Pictures do not belong in the copy. Output exactly the lines from the one containing "The image size is (634, 442)." to the end of the listing below.
"""
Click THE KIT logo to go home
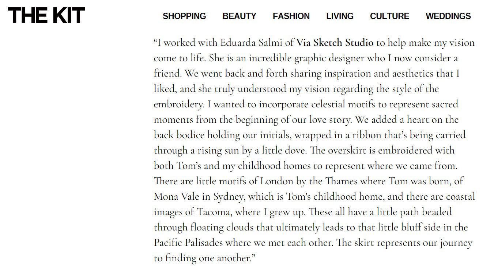 tap(46, 16)
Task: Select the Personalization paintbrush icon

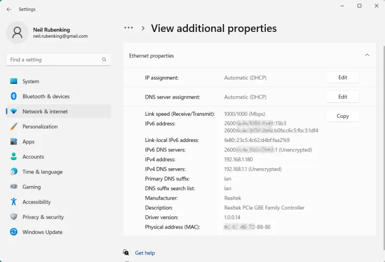Action: pos(14,127)
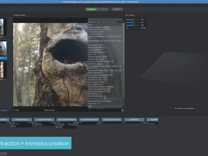
Task: Select the highlighted middle image thumbnail
Action: 3,48

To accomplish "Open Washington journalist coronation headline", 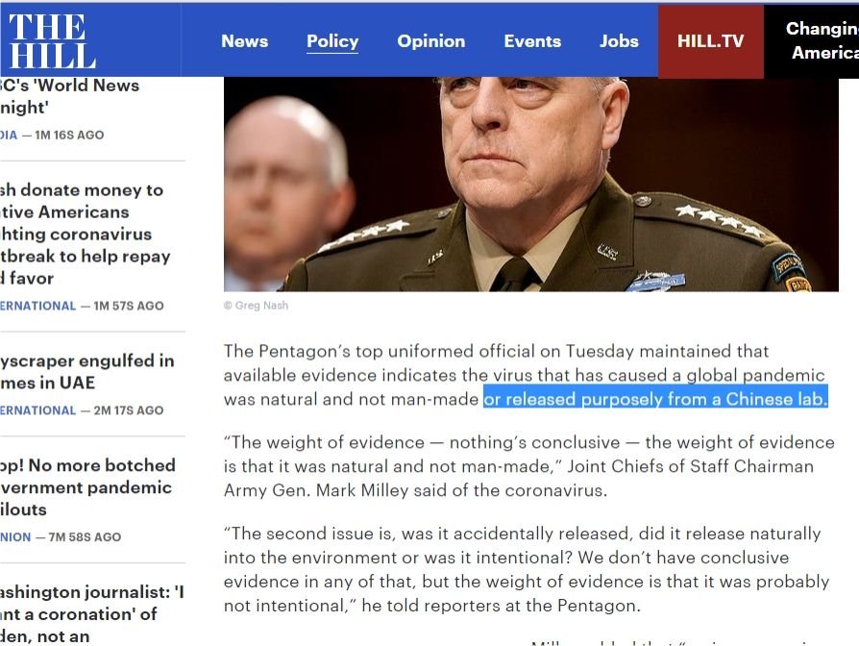I will pyautogui.click(x=91, y=614).
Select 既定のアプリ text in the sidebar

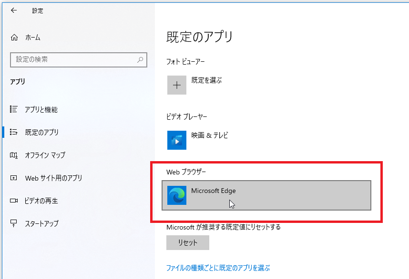pos(42,132)
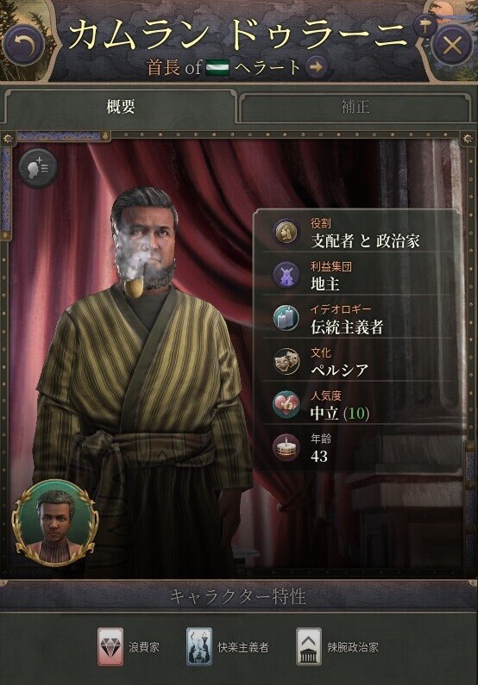Click the イデオロギー candles icon

point(286,318)
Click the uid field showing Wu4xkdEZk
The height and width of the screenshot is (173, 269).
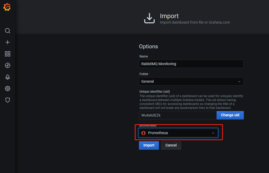pyautogui.click(x=177, y=115)
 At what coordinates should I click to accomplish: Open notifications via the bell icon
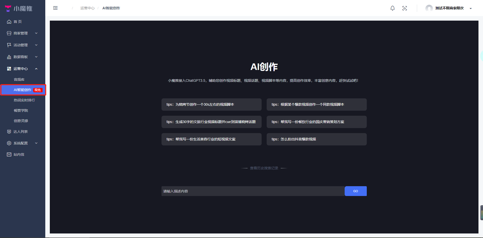392,8
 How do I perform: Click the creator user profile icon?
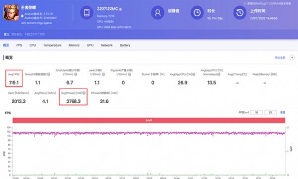[158, 13]
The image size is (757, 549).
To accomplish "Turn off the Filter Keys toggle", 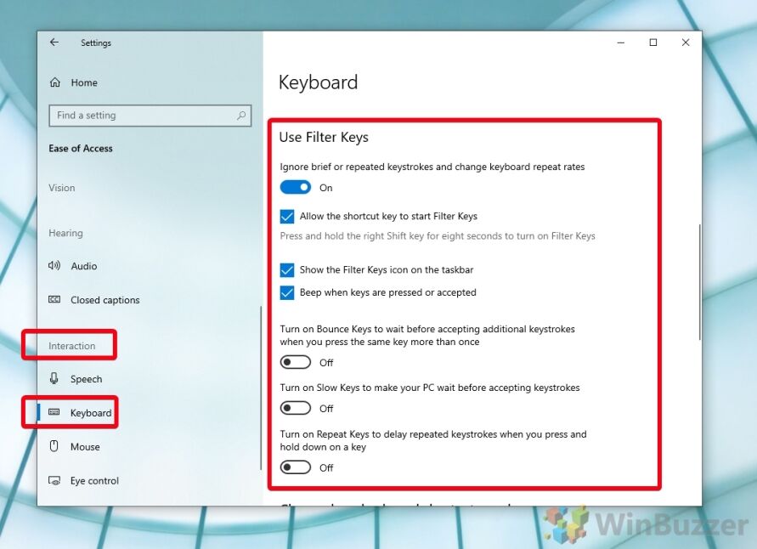I will (x=296, y=187).
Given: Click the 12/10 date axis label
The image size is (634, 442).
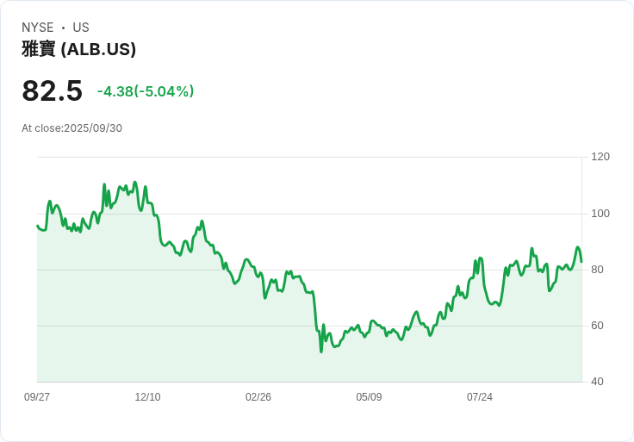Looking at the screenshot, I should (x=147, y=397).
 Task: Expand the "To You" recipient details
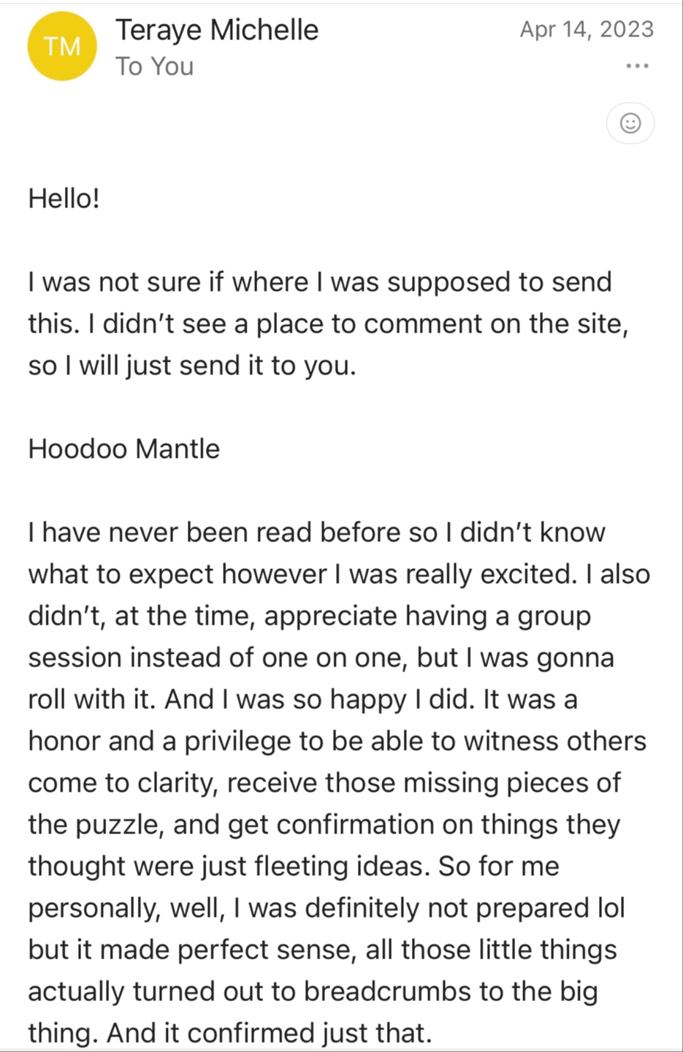pyautogui.click(x=155, y=66)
"""
WRITTEN REPLY:
The image size is (634, 442).
Looking at the screenshot, I should (x=147, y=397).
 Task: Expand the "To You" recipient details
pyautogui.click(x=155, y=66)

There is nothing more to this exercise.